14 October 2019

New Zealand’s national earthquake and tsunami evacuation drill is taking place on Thursday 17 October 2019 at 1.30pm. 

We can’t predict an earthquake or tsunami, but we can prepare what we would do if this situation was ever to arise. 

ShakeOut is held across the world to remind people of the right action to take during an earthquake — Drop, Cover and Hold — and to practise a tsunami evacuation if you’re in a coastal area.

While it might not be realistic for staff and patients to physically participate in ShakeOut while at the practice, it’s a timely reminder to think about disaster preparedness.

How to take part 

If your practice does decide to participate, there are lots of ways to start the drill: simply blow a whistle or shout “earthquake drill!”

Drop, Cover and Hold drill for 30–60 seconds:

  • DROP down on your hands and knees.
  • COVER your head and neck (or your entire body if possible) under a sturdy table or desk (if it is within a few steps of you).
  • HOLD on to your shelter (or your position to protect your head and neck) until the shaking stops. If the shaking shifts your shelter around, move with it.

While you are doing the drill, imagine that it is real and what might be happening around you. Think about what you might need to do before a real earthquake happens to help protect yourself.

If you live near a coastal area it’s also a good time move to higher ground and practise what you would do if there was a tsunami.

Civil Defence have produced a range of resources which you may like to use to promote the drill with staff and patients. 

Tips from the General Practice Ownership Guide 

In 2016, the College produced the General Practice Ownership Guide to support members in all aspects of practice ownership. The resource includes advice on disaster preparedness and risk management. 

To prepare for a public health disaster such as a major earthquake or flooding, the resource suggests that practices have a risk-based emergency management plan covering hazards, as well as having a contingency plan.

Check page 63 of the guide for more in-depth information. 

Tips from the Ministry of Health 

To help practices and other health organisations develop an emergency management and contingency plan, the Ministry of Health produced the guidance document: National Health Emergency Plan: A Framework for the health and disability sector. 

Tips from a College Fellow 

Disasters can happen when you least expect them. We recently caught up with College Fellow Dr Francesco Lentini about his experiences of being unexpectedly evacuated from his practice for two months. 

“If someone had said to me, tomorrow you’re moving out of your practice for two months and you can’t take anything with you, I would never have believed them – but that’s exactly what happened,” said Francesco.

“One minute we’re organising a normal day’s consults, and the next we’re sending everyone away and wondering how on earth we could look after our patients. It was surreal.”

Fortunately, after a fairly shocking and upsetting start to the week, what happened next was overwhelmingly positive - a neighbouring practice offered space to work from, allowing the practice to stay in business and keep caring for their patients.
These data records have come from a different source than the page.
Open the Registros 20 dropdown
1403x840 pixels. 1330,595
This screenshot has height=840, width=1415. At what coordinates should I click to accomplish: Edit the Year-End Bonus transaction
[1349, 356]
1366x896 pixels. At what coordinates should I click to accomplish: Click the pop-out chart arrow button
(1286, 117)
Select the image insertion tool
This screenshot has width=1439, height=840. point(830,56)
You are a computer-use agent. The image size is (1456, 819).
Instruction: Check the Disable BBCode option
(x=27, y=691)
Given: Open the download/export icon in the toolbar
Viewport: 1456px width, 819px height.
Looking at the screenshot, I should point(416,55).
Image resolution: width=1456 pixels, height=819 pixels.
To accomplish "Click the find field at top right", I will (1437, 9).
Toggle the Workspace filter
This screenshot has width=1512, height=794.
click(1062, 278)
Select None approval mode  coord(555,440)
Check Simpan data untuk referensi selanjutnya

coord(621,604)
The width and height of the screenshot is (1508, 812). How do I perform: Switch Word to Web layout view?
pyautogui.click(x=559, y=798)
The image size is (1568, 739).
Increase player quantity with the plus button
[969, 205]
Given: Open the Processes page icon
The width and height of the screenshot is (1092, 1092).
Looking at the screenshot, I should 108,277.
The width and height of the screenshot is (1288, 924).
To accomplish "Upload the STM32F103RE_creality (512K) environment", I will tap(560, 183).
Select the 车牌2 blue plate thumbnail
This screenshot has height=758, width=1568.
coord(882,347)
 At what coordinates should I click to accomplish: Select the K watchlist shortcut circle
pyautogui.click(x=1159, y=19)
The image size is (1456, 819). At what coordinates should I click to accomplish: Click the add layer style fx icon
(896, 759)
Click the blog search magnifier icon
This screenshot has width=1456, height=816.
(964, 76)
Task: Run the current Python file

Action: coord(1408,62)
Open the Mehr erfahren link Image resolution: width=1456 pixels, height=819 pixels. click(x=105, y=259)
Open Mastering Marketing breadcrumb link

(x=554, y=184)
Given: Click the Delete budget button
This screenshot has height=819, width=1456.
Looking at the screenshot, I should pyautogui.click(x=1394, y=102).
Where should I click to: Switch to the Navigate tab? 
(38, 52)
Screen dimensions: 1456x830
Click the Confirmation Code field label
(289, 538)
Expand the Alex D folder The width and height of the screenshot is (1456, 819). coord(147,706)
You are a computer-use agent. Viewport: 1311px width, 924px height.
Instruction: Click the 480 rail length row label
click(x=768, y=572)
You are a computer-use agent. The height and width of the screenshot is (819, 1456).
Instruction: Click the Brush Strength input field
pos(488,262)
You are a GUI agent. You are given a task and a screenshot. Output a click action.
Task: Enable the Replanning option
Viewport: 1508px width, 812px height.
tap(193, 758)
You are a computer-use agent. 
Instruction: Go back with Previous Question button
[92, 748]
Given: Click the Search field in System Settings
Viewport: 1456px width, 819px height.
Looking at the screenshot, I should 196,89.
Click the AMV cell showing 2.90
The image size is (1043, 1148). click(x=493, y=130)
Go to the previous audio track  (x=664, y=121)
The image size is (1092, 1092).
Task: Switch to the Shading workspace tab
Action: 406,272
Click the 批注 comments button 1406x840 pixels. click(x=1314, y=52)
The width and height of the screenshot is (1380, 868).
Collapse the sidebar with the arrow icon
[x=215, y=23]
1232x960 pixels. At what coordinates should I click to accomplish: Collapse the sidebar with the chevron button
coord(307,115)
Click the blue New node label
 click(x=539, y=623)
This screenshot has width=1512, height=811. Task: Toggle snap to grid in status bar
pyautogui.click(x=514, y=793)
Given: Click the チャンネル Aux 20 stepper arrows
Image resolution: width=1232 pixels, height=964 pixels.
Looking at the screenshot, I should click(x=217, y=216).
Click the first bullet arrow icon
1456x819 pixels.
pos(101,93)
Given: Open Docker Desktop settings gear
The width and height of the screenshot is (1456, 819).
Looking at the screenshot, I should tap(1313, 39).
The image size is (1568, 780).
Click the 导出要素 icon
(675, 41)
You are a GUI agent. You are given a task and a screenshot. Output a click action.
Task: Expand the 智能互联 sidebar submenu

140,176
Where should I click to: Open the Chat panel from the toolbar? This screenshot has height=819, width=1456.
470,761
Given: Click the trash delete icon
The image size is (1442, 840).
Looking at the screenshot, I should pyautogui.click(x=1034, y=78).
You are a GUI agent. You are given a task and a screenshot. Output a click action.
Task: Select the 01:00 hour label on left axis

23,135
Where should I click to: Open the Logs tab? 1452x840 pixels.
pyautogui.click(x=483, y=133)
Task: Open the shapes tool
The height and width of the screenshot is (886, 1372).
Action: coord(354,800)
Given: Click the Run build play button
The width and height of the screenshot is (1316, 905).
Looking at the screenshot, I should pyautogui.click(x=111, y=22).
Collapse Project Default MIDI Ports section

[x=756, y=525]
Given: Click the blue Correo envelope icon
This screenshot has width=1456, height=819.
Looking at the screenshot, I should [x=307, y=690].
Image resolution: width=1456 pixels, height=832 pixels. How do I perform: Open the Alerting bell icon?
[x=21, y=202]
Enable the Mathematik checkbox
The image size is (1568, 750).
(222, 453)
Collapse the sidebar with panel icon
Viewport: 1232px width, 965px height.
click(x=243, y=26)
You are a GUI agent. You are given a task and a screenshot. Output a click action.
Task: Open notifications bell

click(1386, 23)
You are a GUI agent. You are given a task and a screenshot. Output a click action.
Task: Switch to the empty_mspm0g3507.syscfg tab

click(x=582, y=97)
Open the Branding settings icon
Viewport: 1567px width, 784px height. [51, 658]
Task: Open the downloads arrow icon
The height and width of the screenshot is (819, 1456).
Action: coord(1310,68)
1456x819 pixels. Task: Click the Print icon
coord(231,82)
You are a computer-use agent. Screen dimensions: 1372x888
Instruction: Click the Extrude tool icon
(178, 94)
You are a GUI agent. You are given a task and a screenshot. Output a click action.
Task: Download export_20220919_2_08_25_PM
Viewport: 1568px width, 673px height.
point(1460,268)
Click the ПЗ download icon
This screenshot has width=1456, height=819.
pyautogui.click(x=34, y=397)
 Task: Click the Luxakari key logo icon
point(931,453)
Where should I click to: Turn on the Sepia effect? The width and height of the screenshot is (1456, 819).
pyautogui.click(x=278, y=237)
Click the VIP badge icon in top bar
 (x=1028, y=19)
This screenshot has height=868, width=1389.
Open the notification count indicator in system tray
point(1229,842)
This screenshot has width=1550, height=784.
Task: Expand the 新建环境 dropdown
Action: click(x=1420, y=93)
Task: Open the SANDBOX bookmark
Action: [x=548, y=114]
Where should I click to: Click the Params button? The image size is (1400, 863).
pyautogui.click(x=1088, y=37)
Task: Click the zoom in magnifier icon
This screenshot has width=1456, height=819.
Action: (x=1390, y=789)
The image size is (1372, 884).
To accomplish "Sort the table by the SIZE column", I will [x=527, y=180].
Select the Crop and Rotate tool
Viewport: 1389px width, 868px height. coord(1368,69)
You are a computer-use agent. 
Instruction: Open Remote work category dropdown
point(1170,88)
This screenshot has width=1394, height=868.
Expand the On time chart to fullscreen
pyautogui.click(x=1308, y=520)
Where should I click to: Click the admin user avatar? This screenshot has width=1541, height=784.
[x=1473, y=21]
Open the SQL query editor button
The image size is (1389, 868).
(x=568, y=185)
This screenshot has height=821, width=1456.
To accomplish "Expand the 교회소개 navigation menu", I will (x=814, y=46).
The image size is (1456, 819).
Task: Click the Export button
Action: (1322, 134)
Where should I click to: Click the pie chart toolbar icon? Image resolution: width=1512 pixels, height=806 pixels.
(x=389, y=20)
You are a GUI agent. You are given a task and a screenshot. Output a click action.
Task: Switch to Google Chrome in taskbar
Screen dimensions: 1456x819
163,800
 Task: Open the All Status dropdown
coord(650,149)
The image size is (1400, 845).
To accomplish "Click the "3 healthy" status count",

Francesco says he learnt many lessons as a result of this experience: 

  1. Have a cloud-hosted PMS, so that if you have no access to the premises where the server is kept, or the server is permanently damaged, you can continue practising from any location with no disruption. A simple daily back-up is obviously not enough. 
  2. Same for telephones: get a cloud-based telephone system. 
  3. Make sure you have your patients’ contact details up to date, particularly their mobile numbers, as mass text messaging is a useful means of communicating in these circumstances.
  4. Make sure you have an agreement with a local practice or some other place where you could move your operations. This is a requirement of CORNERSTONE®, but it’s important to make sure it is actually a viable option.
  5. Always wear a smile and stay positive. Your staff will rely on the partners for guidance, and panicking does not help.